**Prompt**
The expected output is exactly the lines below, starting at the line with "This screenshot has width=805, height=620." and ending at the line with "Where should I", both included; no other line belongs in it.

**Data to process**

"""

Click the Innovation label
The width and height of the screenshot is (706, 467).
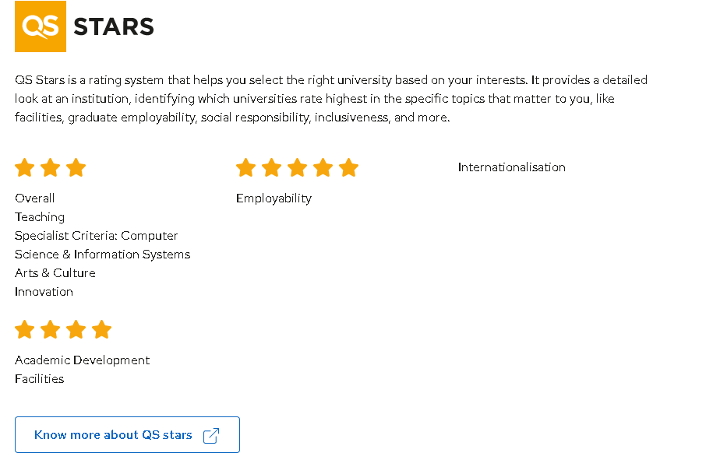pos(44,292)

"""
"""

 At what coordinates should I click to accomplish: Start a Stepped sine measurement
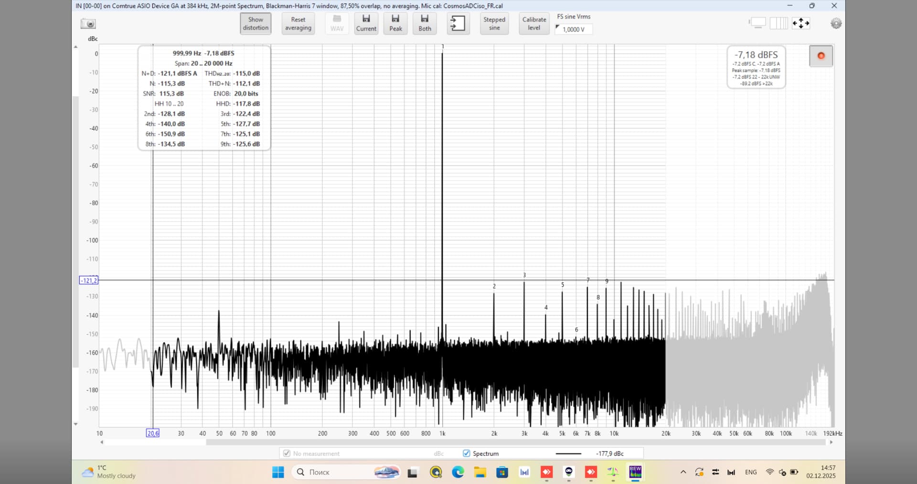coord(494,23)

"""
"""

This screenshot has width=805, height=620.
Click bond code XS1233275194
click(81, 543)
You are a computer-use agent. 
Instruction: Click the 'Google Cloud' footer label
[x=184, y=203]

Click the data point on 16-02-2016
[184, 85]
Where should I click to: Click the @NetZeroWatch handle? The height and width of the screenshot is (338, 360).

"""

**Written solution**
This screenshot has width=805, height=620.
Click bond code XS1233275194
click(81, 543)
You are a computer-use agent. 
Instruction: Click the 'Google Cloud' footer label
[x=184, y=203]

Click the data point on 16-02-2016
[184, 85]
Where should I click to: Click the @NetZeroWatch handle? The height and width of the screenshot is (338, 360).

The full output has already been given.